- [Required work]
Render the stretch from the start of the material through the line containing "center [156, 137]." as a numbered list, omitting any blank lines.

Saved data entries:
* * * * * * * * *

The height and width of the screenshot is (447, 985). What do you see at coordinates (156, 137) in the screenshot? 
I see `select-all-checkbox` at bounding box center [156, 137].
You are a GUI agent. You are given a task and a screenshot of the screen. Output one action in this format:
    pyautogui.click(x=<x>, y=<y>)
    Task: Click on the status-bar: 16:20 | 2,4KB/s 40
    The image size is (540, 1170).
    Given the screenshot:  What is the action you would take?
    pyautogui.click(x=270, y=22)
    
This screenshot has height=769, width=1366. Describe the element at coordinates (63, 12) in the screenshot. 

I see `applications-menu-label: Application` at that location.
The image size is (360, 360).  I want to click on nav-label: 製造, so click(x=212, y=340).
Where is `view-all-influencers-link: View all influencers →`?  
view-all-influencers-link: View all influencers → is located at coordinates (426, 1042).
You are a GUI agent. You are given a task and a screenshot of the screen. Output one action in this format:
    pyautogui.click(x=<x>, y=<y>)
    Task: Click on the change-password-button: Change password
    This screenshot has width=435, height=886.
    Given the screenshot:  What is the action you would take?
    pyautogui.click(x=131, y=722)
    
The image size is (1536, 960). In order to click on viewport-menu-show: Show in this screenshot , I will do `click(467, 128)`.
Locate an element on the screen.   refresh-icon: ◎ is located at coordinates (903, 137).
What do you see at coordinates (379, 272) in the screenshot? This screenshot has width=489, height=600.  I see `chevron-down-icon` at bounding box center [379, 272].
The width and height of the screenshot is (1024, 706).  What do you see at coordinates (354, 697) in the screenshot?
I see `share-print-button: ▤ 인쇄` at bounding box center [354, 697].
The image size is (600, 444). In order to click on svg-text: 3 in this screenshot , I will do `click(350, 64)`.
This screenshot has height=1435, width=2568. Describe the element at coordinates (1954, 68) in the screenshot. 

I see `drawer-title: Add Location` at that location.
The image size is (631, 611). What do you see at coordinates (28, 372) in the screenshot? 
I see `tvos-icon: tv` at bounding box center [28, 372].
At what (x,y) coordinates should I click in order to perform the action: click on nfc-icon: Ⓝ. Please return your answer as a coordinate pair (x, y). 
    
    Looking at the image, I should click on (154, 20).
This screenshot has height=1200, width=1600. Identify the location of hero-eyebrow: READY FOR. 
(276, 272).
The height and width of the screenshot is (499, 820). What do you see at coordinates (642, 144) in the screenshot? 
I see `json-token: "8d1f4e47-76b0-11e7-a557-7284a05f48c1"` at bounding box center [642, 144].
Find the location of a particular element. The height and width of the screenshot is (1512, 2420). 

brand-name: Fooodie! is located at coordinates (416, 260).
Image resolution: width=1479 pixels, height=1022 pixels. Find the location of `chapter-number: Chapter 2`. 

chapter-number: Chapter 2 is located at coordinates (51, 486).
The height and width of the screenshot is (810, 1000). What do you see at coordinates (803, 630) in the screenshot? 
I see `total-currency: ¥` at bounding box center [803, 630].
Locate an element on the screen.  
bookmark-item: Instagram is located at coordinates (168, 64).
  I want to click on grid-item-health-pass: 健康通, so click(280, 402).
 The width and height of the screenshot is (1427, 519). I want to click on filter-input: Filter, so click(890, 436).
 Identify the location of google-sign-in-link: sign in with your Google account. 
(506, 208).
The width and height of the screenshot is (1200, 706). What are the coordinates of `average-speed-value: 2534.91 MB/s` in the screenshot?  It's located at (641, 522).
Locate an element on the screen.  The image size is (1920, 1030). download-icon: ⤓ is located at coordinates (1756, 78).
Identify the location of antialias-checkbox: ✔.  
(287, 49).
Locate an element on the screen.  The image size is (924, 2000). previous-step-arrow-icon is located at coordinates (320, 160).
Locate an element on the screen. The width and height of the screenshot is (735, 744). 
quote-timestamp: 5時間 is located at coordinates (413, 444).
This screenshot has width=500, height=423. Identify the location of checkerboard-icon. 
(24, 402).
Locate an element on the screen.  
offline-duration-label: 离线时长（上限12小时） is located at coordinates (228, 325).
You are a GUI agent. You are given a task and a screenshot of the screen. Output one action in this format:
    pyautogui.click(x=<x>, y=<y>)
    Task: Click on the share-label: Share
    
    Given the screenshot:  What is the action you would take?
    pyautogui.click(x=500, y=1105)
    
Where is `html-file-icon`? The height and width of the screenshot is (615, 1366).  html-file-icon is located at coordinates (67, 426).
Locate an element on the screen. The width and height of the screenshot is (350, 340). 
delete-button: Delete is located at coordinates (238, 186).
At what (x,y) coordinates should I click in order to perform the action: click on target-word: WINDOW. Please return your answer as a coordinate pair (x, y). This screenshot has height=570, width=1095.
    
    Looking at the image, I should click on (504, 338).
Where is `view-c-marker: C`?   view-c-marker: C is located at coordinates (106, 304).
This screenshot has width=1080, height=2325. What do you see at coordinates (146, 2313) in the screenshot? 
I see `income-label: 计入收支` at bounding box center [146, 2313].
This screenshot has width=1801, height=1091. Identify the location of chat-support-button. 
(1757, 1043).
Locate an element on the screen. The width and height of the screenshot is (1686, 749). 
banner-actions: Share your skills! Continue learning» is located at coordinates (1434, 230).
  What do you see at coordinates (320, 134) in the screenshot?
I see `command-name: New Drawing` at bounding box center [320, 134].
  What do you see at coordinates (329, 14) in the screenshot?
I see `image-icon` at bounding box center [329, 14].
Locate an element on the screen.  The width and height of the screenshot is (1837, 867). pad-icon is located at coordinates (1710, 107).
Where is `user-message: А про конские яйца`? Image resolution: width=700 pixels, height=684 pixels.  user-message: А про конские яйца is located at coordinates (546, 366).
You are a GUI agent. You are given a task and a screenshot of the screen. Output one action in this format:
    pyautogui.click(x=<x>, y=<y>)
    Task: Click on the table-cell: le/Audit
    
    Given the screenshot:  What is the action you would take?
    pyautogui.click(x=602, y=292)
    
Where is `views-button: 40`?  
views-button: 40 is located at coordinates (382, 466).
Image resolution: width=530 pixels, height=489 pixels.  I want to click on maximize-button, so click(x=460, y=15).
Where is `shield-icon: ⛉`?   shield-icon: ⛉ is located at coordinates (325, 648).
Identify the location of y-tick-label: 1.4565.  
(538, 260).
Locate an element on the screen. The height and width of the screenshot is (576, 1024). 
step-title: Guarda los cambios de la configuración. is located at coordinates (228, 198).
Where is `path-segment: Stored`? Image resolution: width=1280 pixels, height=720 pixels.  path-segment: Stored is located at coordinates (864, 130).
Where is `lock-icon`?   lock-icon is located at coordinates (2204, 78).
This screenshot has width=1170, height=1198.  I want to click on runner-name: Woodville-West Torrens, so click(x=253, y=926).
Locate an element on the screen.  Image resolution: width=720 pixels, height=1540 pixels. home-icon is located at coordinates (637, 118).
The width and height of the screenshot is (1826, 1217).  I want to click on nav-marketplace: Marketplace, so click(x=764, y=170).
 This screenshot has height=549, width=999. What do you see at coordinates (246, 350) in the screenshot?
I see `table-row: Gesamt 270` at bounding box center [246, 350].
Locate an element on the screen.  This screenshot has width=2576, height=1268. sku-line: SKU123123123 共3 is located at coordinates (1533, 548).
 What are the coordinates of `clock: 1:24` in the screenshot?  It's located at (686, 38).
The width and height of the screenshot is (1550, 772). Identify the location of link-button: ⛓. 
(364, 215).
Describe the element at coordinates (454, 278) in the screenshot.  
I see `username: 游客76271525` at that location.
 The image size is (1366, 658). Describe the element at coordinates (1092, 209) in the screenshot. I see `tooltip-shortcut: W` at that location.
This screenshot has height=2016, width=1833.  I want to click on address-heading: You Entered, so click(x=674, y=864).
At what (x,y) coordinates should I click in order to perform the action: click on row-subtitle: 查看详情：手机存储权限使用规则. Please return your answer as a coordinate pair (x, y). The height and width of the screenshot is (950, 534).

* * * * * * * * *

- [Solution to the exercise]
1. The height and width of the screenshot is (447, 985). What do you see at coordinates (156, 137) in the screenshot? 
2. I see `select-all-checkbox` at bounding box center [156, 137].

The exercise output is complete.